Your tasks:
**1)** Answer these questions using the forum thread on maximum hours:
(a) According to enigmaquip, how many hours can be worked from Sunday to Saturday?
(b) According to oicu812, what was the daily limit in the LA area before, and what is it now?
(c) According to crimson.snwbnny, at what time do pm blocks start in San Antonio?
**2)** From the forum thread on maximum hours, list every username that appears as the author of a post.

:: Selected excerpt ::

# Maximum number of hours in a day? Pay period?



## Hambone (Jun 28, 2016)

I have some time off at my regular job coming up and I was curious about something. What is the maximum number of hours you have worked in a day and period? I am referring to prime now and restaurants. Is there a limit per day or week and how do you know if you have reached it?


----------



## enigmaquip (Sep 2, 2016)

From Sunday to Saturday you can get 40hrs.... In one day you can get 8 hrs, although people who work in 3hr warehouses have said they can get 9hrs in a day


----------



## Rodz (May 6, 2017)

Most I have worked 9 hours in a day my what starts late dla2
10-1
1-4
4-7

But now with everyone else from other wh seeing blocks probably lot more difficult to do.


----------



## Brandon Wilson (Aug 13, 2017)

I've got 9 hours a day numerous times.


----------



## oicu812 (Aug 29, 2016)

Market dependent. La area used to be 9. Now it's 8.


----------



## Michael - Cleveland (Jan 1, 2015)

CLEVELAND: Most I've done in a day is 9 hours. I've been 'capped' at 40 hrs in a Sun-Sat week.


----------



## crimson.snwbnny (Nov 24, 2016)

ive only been able to get 7 max daily. think logistics is harder to do then prime now. 
in san antonio the earliest morning blocks start at  8am
the lastest morning block ive seen 1030a-230p
then afternoon block i think start at 23op - 630p
pm blocks start at 445p

they all over lap. and the app wont give you offers that overlap with block you are working or have. which kinda sucks. because been times ive finished a 4 hour block in 2hrs or a 3hr in 1.5


----------

:::
:: Rows ::

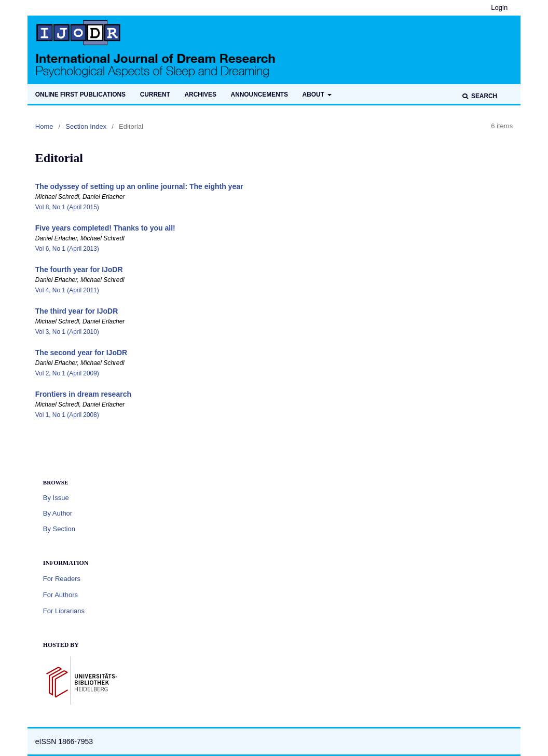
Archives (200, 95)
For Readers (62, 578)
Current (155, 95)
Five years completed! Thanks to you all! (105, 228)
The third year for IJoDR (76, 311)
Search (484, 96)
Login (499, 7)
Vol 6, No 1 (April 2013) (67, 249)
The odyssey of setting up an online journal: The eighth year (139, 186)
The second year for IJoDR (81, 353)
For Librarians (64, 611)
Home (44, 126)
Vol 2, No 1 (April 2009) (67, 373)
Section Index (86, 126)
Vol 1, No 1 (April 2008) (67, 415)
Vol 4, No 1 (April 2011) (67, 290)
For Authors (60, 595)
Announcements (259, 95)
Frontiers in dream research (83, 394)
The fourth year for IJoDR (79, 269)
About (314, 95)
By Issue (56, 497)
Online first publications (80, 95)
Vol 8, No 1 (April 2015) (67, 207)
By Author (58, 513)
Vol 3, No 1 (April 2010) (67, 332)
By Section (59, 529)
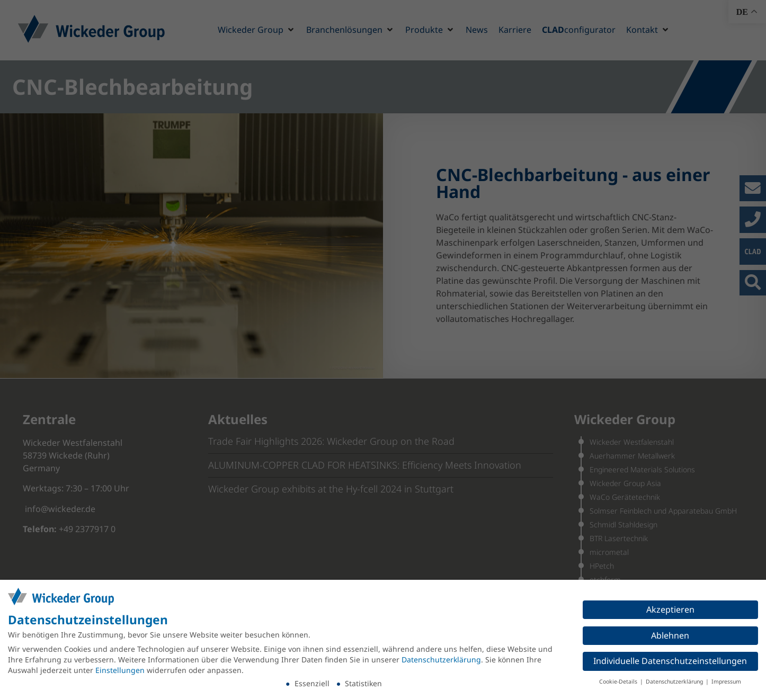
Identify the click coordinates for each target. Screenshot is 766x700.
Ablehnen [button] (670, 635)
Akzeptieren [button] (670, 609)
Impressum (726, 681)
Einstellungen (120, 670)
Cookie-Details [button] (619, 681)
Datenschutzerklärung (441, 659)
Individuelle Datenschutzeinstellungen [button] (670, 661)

:::
:: Rows ::

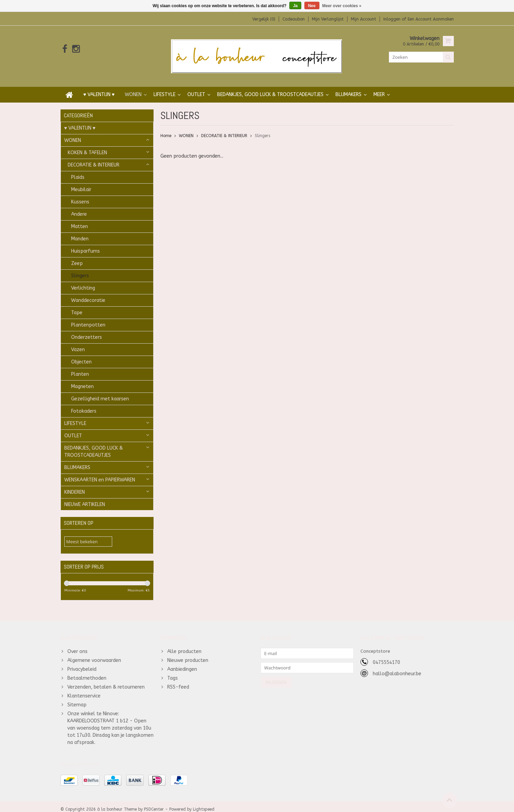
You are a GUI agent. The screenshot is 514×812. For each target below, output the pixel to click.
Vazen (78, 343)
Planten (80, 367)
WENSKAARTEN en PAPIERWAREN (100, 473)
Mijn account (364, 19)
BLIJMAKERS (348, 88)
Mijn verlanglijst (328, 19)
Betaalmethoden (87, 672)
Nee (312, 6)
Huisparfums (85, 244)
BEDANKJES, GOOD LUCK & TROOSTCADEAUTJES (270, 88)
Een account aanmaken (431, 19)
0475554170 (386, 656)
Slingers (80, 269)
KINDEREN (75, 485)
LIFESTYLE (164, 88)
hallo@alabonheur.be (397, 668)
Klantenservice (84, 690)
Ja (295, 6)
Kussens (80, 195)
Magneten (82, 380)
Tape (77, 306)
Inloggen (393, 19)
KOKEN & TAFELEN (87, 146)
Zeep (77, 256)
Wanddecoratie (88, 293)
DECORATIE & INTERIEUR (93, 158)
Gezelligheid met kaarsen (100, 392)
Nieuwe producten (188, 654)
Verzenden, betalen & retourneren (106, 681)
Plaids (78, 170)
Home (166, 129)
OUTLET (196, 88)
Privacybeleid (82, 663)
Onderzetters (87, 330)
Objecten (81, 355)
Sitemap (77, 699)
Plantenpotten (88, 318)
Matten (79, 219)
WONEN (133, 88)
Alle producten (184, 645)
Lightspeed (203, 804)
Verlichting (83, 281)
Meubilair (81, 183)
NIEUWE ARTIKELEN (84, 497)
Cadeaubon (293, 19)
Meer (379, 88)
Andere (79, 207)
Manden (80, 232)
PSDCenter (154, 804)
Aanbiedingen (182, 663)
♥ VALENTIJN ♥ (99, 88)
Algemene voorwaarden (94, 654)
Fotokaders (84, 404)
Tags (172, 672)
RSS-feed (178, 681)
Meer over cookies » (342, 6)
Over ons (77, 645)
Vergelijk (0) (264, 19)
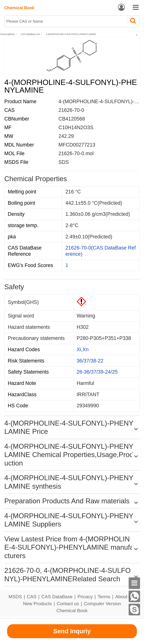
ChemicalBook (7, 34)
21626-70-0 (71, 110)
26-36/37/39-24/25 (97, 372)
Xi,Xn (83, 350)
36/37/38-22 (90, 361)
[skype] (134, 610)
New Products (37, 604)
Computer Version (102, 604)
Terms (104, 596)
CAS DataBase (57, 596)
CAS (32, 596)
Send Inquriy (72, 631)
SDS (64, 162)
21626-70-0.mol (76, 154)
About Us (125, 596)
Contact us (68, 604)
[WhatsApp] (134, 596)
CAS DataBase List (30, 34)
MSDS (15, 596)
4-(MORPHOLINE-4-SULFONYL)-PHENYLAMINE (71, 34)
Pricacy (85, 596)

:::
:: Rows ::

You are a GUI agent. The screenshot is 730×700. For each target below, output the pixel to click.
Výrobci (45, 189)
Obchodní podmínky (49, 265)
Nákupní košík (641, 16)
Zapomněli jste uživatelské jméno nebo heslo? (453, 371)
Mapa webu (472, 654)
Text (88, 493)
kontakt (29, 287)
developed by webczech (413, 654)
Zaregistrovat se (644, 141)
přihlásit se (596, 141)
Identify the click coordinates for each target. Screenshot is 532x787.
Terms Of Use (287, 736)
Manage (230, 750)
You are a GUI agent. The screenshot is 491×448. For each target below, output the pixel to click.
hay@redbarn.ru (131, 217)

:::

Answers per task:
**1)**
(a) 40 hours.
(b) It used to be 9 hours and is now 8 hours.
(c) 4:45 p.m.

**2)** Hambone, enigmaquip, Rodz, Brandon Wilson, oicu812, Michael - Cleveland, crimson.snwbnny